#### YOUR ASSIGNMENT:
Copy every line that contains the string "with" from the entries below.

____________

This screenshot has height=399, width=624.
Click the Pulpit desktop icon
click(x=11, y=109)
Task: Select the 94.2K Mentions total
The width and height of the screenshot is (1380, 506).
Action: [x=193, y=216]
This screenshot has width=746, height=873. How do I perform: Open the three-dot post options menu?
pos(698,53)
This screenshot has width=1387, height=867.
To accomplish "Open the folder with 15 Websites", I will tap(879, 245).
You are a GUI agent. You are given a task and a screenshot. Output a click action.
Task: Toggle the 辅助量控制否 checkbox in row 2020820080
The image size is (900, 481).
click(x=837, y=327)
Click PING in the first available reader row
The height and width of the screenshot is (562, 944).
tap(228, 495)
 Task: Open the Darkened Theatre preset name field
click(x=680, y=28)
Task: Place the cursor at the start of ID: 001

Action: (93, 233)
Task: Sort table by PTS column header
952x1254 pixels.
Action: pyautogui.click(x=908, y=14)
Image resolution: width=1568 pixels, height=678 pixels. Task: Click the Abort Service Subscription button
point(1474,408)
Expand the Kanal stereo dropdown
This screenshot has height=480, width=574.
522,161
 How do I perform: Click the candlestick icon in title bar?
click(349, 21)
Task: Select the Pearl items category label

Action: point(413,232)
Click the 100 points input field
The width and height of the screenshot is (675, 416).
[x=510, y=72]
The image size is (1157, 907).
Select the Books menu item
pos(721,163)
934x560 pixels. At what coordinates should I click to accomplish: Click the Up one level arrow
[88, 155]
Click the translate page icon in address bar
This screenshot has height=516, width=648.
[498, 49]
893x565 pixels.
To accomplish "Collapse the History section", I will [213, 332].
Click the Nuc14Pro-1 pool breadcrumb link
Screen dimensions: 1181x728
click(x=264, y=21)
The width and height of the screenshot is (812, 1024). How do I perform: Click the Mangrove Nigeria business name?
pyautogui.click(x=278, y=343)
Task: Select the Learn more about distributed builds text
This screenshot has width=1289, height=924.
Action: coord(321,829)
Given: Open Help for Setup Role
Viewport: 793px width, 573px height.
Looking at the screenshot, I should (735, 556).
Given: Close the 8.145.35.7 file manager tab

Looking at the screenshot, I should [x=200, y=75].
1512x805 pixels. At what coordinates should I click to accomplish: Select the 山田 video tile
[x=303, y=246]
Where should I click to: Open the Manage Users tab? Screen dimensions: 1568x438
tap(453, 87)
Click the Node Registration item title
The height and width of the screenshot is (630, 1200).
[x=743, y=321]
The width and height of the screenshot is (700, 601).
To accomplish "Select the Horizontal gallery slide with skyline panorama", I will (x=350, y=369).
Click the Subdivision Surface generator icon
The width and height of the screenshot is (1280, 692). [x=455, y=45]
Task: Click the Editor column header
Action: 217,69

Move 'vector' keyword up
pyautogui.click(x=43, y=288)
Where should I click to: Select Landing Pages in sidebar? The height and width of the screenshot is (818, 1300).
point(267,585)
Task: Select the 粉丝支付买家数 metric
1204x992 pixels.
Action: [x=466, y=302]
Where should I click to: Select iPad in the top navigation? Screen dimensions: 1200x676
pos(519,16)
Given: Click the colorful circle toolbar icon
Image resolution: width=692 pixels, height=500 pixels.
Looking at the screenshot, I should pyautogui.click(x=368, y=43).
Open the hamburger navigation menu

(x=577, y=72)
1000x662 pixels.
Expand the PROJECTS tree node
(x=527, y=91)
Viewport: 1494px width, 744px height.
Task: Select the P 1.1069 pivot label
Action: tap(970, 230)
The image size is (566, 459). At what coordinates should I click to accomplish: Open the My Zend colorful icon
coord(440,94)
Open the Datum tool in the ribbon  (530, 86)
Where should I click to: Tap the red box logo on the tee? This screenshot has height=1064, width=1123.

____________

#### EXERCISE ANSWER:
To accomplish "Open the folder with 15 Websites", I will tap(879, 245).
To accomplish "Select the Horizontal gallery slide with skyline panorama", I will (x=350, y=369).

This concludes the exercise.